This is exactly what [Ray Tune](https://docs.ray.io/en/latest/tune/) solves — it's a distributed hyperparameter tuning library that runs many trials in parallel across your cluster:

| Challenge | **Ray Tune Solution** |
| --- | --- |
| **Scale tuning** | Distributes trials across cluster CPUs/GPUs for massive parallelism. |
| **Sophisticated search** | Wraps complex algorithms (Bayesian optimization, PBT) and runs them distributed — no custom parallelization code needed. |
| **Early stopping** | Schedulers such as **ASHA** and **PBT** terminate underperformers early, freeing resources for promising trials. |
| **Ecosystem integration** | Plugs into Optuna, HyperOpt, Ax, and experiment tracking tools. |
| **Fault tolerance** | Trials checkpoint automatically; experiments can be resumed end-to-end. |

Let's apply Ray Tune to our model.

## Part 2: Your First Tune Experiment

We'll tune our ResNet18/MNIST model in four steps: **define** a training function, **configure** a Tuner, **run** the experiment, and **inspect** the results.

### Step 1: Define the training function

A Tune training function accepts a `config` dictionary containing hyperparameters and reports metrics back to Tune using `tune.report()`:

In [6]:
# Tune-compatible PyTorch training function.
def train_pytorch(config):
    criterion = CrossEntropyLoss()

    model = resnet18()
    model.conv1 = torch.nn.Conv2d(
        1, 64, kernel_size=(7, 7), stride=(2, 2), padding=(3, 3), bias=False
    )
    model.to("cuda")

    optimizer = Adam(model.parameters(), lr=config["lr"])
    data_loader = build_data_loader(config["batch_size"])

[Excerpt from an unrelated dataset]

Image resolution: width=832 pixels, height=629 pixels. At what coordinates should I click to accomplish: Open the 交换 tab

    for epoch in range(config["num_epochs"]):
        for images, labels in data_loader:
            images, labels = images.to("cuda"), labels.to("cuda")
            outputs = model(images)
            loss = criterion(outputs, labels)
            optimizer.zero_grad()
            loss.backward()
            optimizer.step()

        # Report metrics at the end of each epoch
        tune.report({"loss": loss.item()})

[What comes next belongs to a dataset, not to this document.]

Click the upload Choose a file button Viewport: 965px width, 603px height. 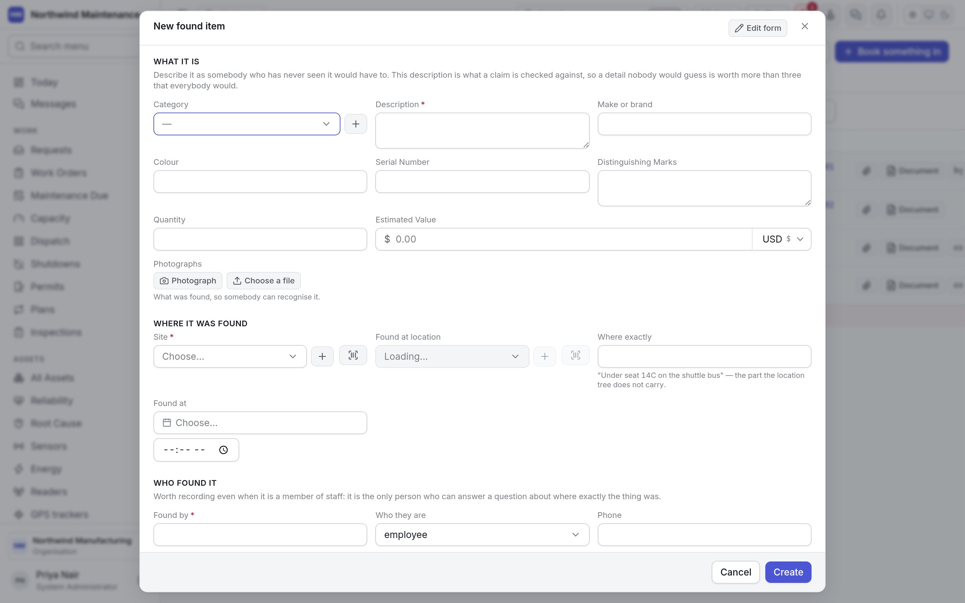pyautogui.click(x=264, y=281)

### Step 2: Configure the Tuner

Each trial runs as a separate process. Use `tune.with_resources` to specify what each trial needs — here, 1 GPU per trial:

In [7]:
# Allocate 1 T4 GPU per trial and search over learning rate.
tuner = tune.Tuner(
    trainable=tune.with_resources(
        train_pytorch, {"gpu": 1, "accelerator_type:T4": 0.001}
    ),
    param_space={
        "num_epochs": 3,
        "batch_size": 128,
        "lr": tune.loguniform(1e-4, 1e-1),
    },
    tune_config=tune.TuneConfig(
        mode="min",
        metric="loss",
        num_samples=4,
    ),
)

A few things to note about the configuration:

- **`param_space`** defines the hyperparameters to explore. `tune.loguniform(1e-4, 1e-1)` samples the learning rate on a log scale. Ray Tune provides other primitives such as `tune.choice`, `tune.uniform`, and `tune.randint` — see the [full Search Space API reference](https://docs.ray.io/en/latest/tune/api/search_space.html).
- **`tune_config`** tells Tune which metric to optimize (`"loss"`), whether to minimize or maximize (`"min"`), and how many trials to run (`num_samples=4`).
- By default, Tune uses random search (`BasicVariantGenerator`) to pick hyperparameters. We'll plug in a smarter search algorithm in Part 3.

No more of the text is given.